2

This has happened a couple of times since we moved our cluster project from Google to AWS.

We have an EFS volume that's mounted on a load-balanced cluster in a Beanstalk project.

I will be in the middle of setting something up, either uploading a large ZIP file to that EFS volume (via an instance on the load-balanced cluster), or unzipping one from an ssh session on the cluster instance, and I will suddenly find the instance ripped out from under me, and find that the cluster has bred two (or more) new instances, and is shutting down the one I was accessing.

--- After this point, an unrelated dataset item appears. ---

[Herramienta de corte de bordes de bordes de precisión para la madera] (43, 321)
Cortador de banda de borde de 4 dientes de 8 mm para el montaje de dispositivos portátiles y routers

What is going on here? The instances are all "t2-micro" instances; are they inadequate to the sustained load, and running out of burst capacity? Has anybody seen anything like this?

hbquikcomjamesl
  • 219
  • 1
  • 13
  • How large is your EFS filesystem (in GB/TB)? Are you using provisioned throughput on EFS? How do the CloudWatch metrics on EFS look after these incidents occur? – Michael - sqlbot Feb 19 '19 at 01:56
  • You need to look at your cloudwatch metrics and give us additional info. Generally I wouldn't use t2/t3 instance in an auto scaling group as they have variable performance, eg when you run out of CPU credits their performance drops. Why the instance is being deleted depends on your configuration, and AWS is very configurable. – Tim Feb 19 '19 at 02:46
  • Approximately leading up to the time the proverbial rug was pulled out from under me, the CloudWatch on on the EFS shows first a downspike in "Burst Credit balance (but the entire range shown on the vertical axis of that graph is from 2.31T to 2.31T [?!?]) and a spike in "Percent IO Limit Average" of 2.31%. Then, for about an hour and 45 minutes, apparently coinciding with my upload, "Data Write IO Bytes Average" shows 1.05M. Then "Client Connections Sum" spikes at 20, right around the time the new instances are spawned and the one I was using shut down. – hbquikcomjamesl Feb 19 '19 at 17:39
  • The "Metered Size" is 399.3M. The Performance Mode is "General Purpose"; the Throughput Mode" is "Bursting." – hbquikcomjamesl Feb 19 '19 at 17:40

1 Answers1

2

So you've got this t2.micro in an Auto Scaling Group (ASG) I assume?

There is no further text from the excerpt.